Ezekiel 36:22-28; 1 Peter 4:7-14; John 15:26-16:4

Listen here.

Christ is risen! He is risen indeed!

I suppose this should come as no surprise in our insane and unhinged world. Two young white women from Portland, Oregon—Kali and Liz—took a road trip to Puerto Nuevo, Mexico. While they were there, they became fascinated with the delicious homemade white tortillas made by the women in many of the little restaurants around town. They wanted to learn how to make their own. They learned about the ingredients and the process of moving and rolling the dough, much like pizza crust is made. They did not learn too much about the technique, but they did peek into several kitchen windows and noticed how easy the Mexican ladies made it look.

Kali and Liz returned to their Portland home and decided to make and sell those same delicious white tortillas with breakfast burritos. They sold them from their food cart called “Kooks Burritos.” Then they did an interview with a local magazine. Then all heck broke loose, outrage erupted, and social media went berserk. Kali and Liz were accused of stealing recipes and something called “cultural appropriation.” Evidently white food preparers are not allowed to make or sell food that originates from so-called “people of color.” After only a few months, “Kooks Burritos” deleted everything from their social media pages and closed for good.

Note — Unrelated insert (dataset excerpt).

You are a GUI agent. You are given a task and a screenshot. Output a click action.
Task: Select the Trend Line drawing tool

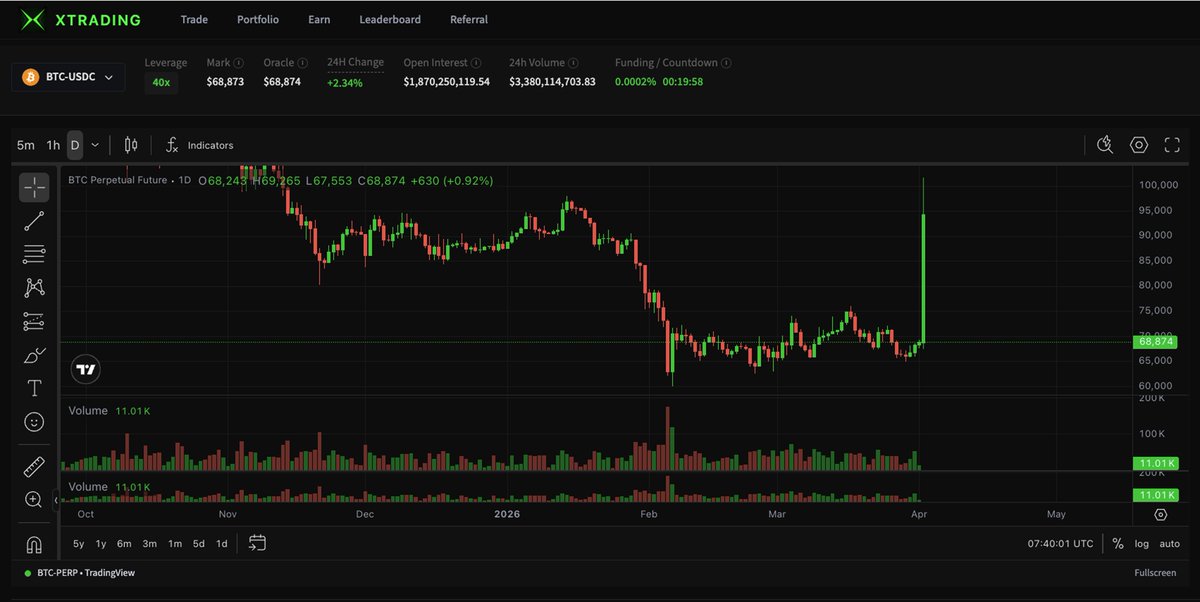(34, 220)
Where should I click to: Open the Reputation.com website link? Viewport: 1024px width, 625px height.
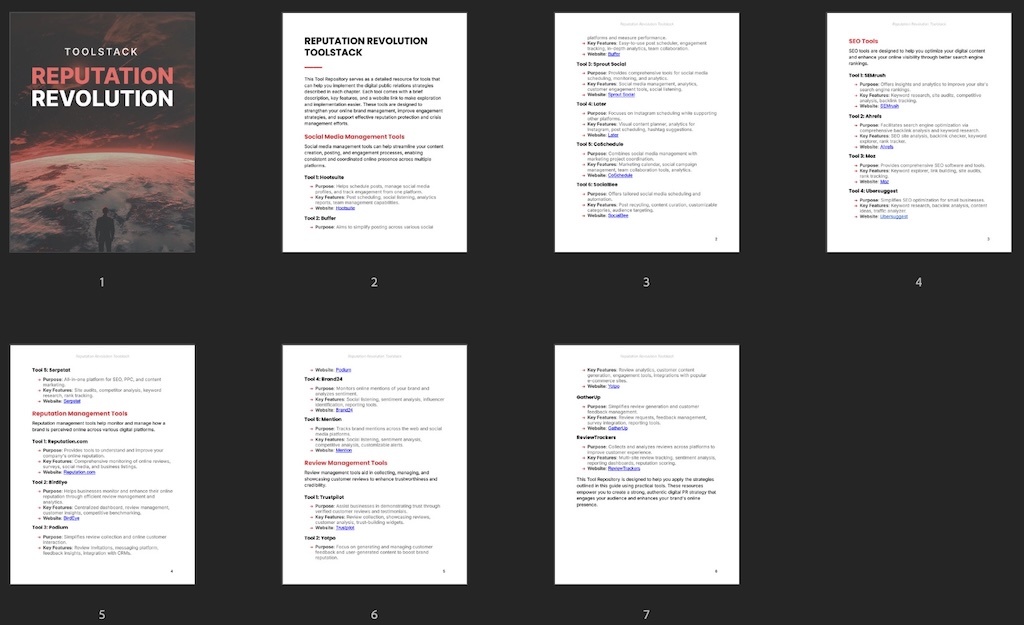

This incident may not speak to anything specifically biblical or religious, but it does show the cultural insanity in which we live. And that insanity does break loose and spew its outrage at Christians doing their thing in the public square. Think of the florists, bakers, and photographers who have been sued, fined, and run out of business simply for treasuring and upholding their Christian faith and life while they conduct their businesses. Yes, there’s the one T-shirt printer in Kentucky who recently received some vindication. But that’s hardly a trend. Nor is it something to place our hopes in. As the psalmist says, “Put not your trust in princes, in a son of man, in whom there is no salvation” (Ps. 146:3). Today those “princes” include presidents, governors, legislators, judges and justices, and even favorable public opinion.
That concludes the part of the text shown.